The XMLReader extension is an XML pull parser. The reader acts as a cursor going forward on the document stream and stopping at each node on the way.
XMLReader, like DOM, is based on libxml. I am not aware of how to trigger the HTML Parser Module, so chances are using XMLReader for parsing broken HTML might be less robust than using DOM where you can explicitly tell it to use libxml's HTML Parser Module.
A basic usage example can be found at getting all values from h1 tags using php
This extension lets you create XML parsers and then define handlers for different XML events. Each XML parser also has a few parameters you can adjust.
The XML Parser library is also based on libxml, and implements a SAX style XML push parser. It may be a better choice for memory management than DOM or SimpleXML, but will be more difficult to work with than the pull parser implemented by XMLReader.
The SimpleXML extension provides a very simple and easily usable toolset to convert XML to an object that can be processed with normal property selectors and array iterators.
SimpleXML is an option when you know the HTML is valid XHTML. If you need to parse broken HTML, don't even consider SimpleXml because it will choke.
A basic usage example can be found at A simple program to CRUD node and node values of xml file and there is lots of additional examples in the PHP Manual.
3rd Party Libraries (libxml based)
If you prefer to use a 3rd-party lib, I'd suggest using a lib that actually uses DOM/libxml underneath instead of string parsing.
FluentDOM provides a jQuery-like fluent XML interface for the DOMDocument in PHP. Selectors are written in XPath or CSS (using a CSS to XPath converter).
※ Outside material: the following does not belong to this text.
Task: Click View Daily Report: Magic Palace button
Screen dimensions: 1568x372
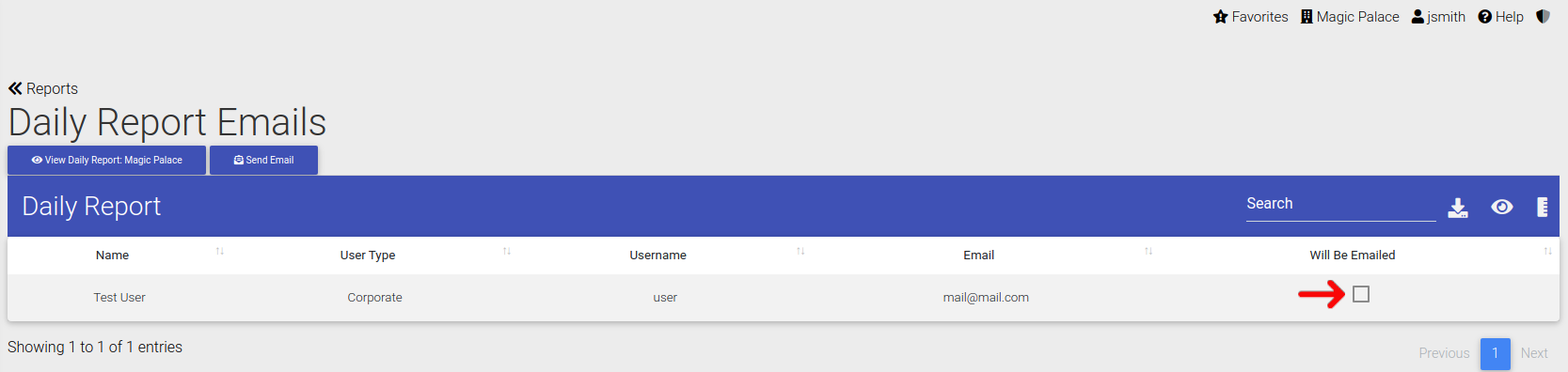Action: tap(107, 160)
Current versions extend the DOM implementing standard interfaces and add features from the DOM Living Standard. FluentDOM can load formats like JSON, CSV, JsonML, RabbitFish and others. Can be installed via Composer.
Wa72\HtmlPageDom
is a PHP library for easy manipulation of HTML
documents using DOM. It requires DomCrawler from Symfony2
components for traversing
the DOM tree and extends it by adding methods for manipulating the
DOM tree of HTML documents.
phpQuery (not updated for years)
phpQuery is a server-side, chainable, CSS3 selector driven Document Object Model (DOM) API based on jQuery JavaScript Library written in PHP5 and provides additional Command Line Interface (CLI).
Also see: https://github.com/electrolinux/phpquery
Zend_Dom provides tools for working with DOM documents and structures. Currently, we offer Zend_Dom_Query, which provides a unified interface for querying DOM documents utilizing both XPath and CSS selectors.
QueryPath is a PHP library for manipulating XML and HTML. It is designed to work not only with local files, but also with web services and database resources. It implements much of the jQuery interface (including CSS-style selectors), but it is heavily tuned for server-side use. Can be installed via Composer.
fDOMDocument extends the standard DOM to use exceptions at all occasions of errors instead of PHP warnings or notices. They also add various custom methods and shortcuts for convenience and to simplify the usage of DOM.
sabre/xml is a library that wraps and extends the XMLReader and XMLWriter classes to create a simple "xml to object/array" mapping system and design pattern. Writing and reading XML is single-pass and can therefore be fast and require low memory on large xml files.
FluidXML is a PHP library for manipulating XML with a concise and fluent API.
It leverages XPath and the fluent programming pattern to be fun and effective.
3rd-Party (not libxml-based)
The benefit of building upon DOM/libxml is that you get good performance out of the box because you are based on a native extension. However, not all 3rd-party libs go down this route. Some of them listed below
- An HTML DOM parser written in PHP5+ lets you manipulate HTML in a very easy way!
- Require PHP 5+.
- Supports invalid HTML.
- Find tags on an HTML page with selectors just like jQuery.
- Extract contents from HTML in a single line.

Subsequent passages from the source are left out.